Author(s): anonymous
City of publication: New York, New York
Date of publication: 14 September 1901
Volume number: 61
Issue number: 20026
Pagination: [3]

 
Citation
“Insane, Says Adler.” New-York Tribune 14 Sept. 1901 v61n20026: p. [3].
 
Transcription
full text
 
Keywords
Felix Adler; McKinley assassination (personal response); Felix Adler (public statements); anarchism (personal response); anarchism (dealing with); anarchism (psychology of); Leon Czolgosz (mental health); assassinations (comparison); McKinley assassination (motive).
 
Named persons
Eleanor H. Adler; Felix Adler; Helen Goldmark Adler; Gaetano Bresci; William McKinley.
 
Document


Insane, Says Adler

 

LEADER OF SOCIETY FOR ETHICAL CULTURE SO
CHARACTERIZES CZOLGOSZ.

     Professor Felix Adler, accompanied by Mrs. Adler and Miss Adler, returned on the steamer Columbia, of the Hamburg-America Line, yesterday from a three months’ trip through Switzerland, Holland and England.
     “This is sad news, indeed,” he said, referring to the assassination of the President, “and particularly to a returning traveller [sic]. I do not know what to say about it, except to express my deep regret that such a catastrophe should overtake the nation and the man. It is terrible.
     “What should be done with anarchists?

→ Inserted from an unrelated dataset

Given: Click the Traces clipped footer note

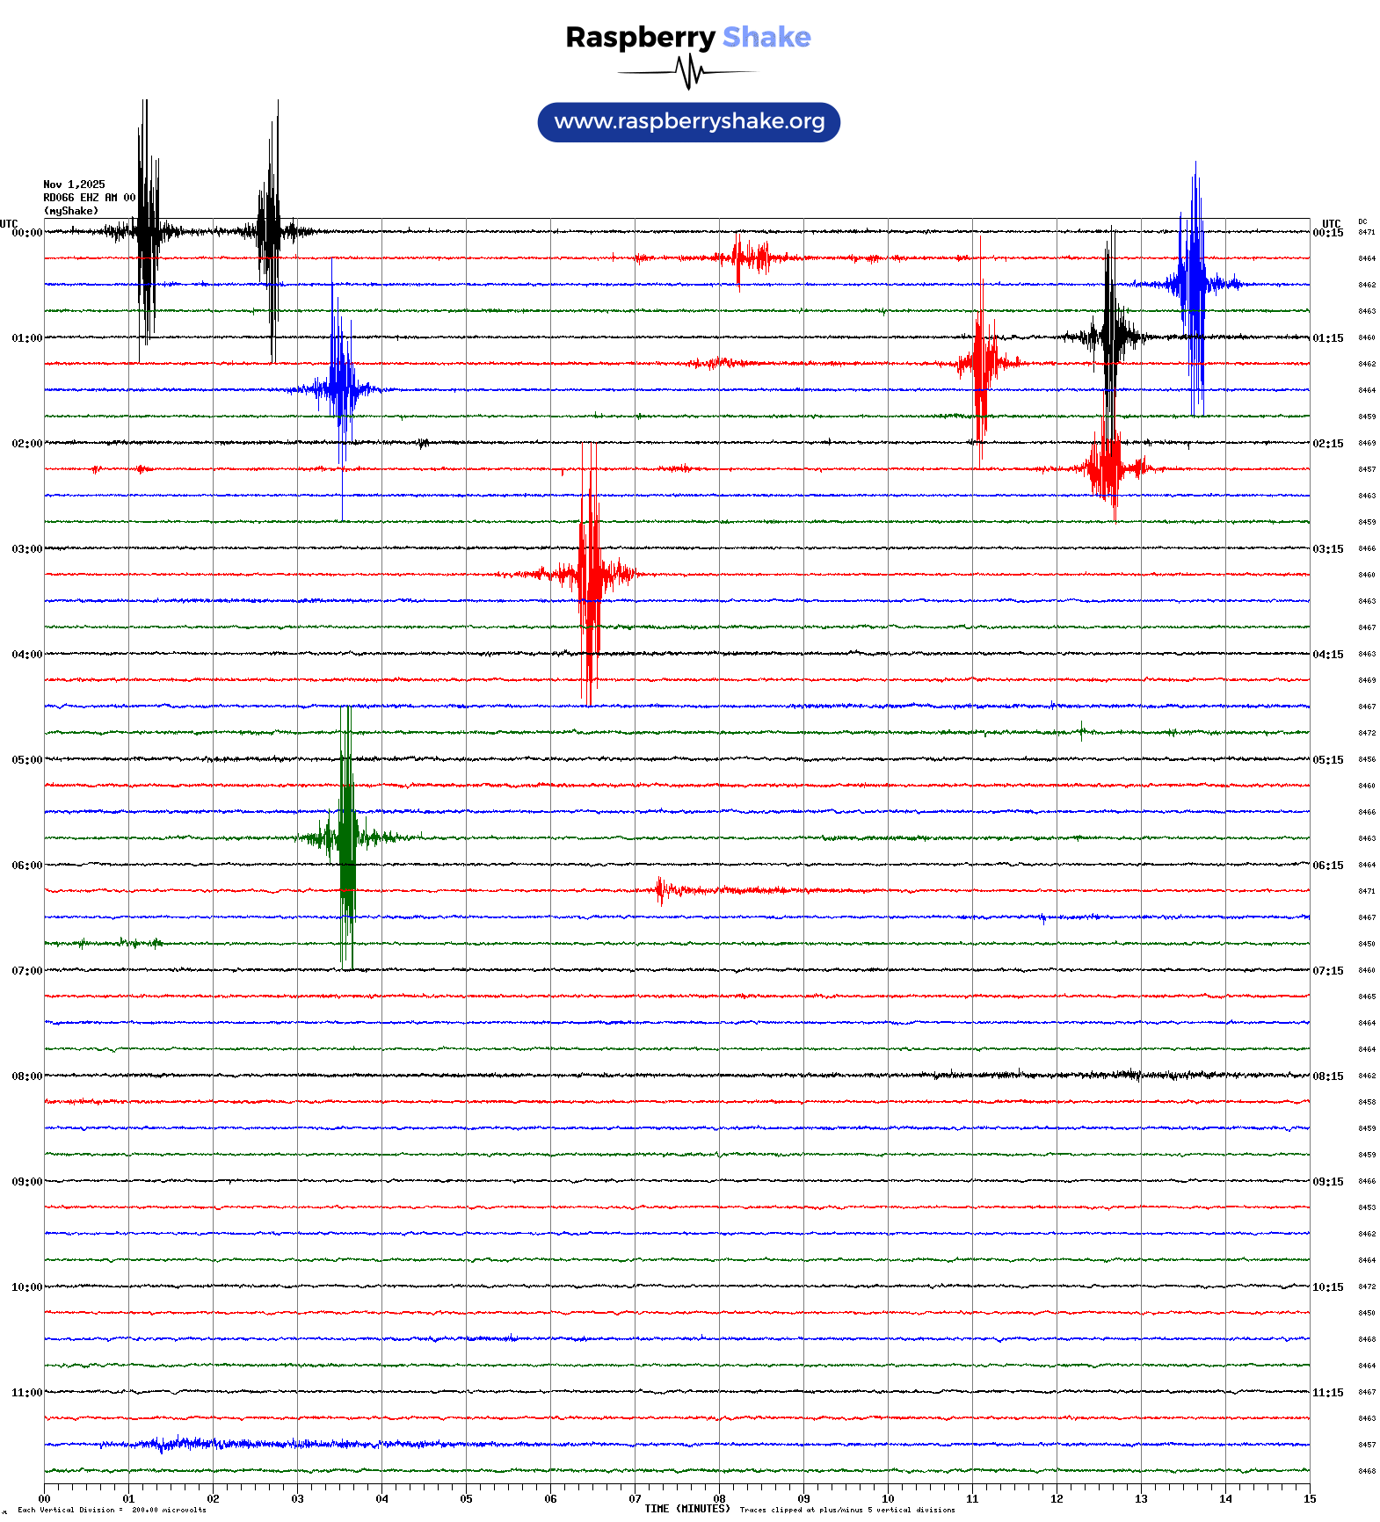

That is a question too difficult to answer without consideration. To my mind it is a question of what to do with lunatics—a question of finding them and segregating them from the rest of mankind. I regard this man who assassinated the President and all of his class as insane. Unquestionably the shooting of the President was the act of a lunatic. The real problem is to discover the insane persons.
     “All alienists will tell you that Europe is reeking with insane persons, many of whom are dangerous. Even if the assassination were the result of a plot I would still regard the man as insane. If anarchists were radicals, merely holding the opinions that they promulgate and not putting them into effect, they would be easy to deal with. That they do more than hold or preach such opinions makes dealing with them the more difficult. In the first instance they would be harmless, but in the second they are a menace to civilization.
     “A year ago one of the best and most beneficent monarchs was killed by an insane person—by the act of a maniac, for that is all that Bresci was. The same is true of the man who shot the President. He had no personal pique against Mr. McKinley. There is an absence of motive or result of motive that would in any way benefit the assassin, and for that reason, if for no other, I hold that the man was insane.”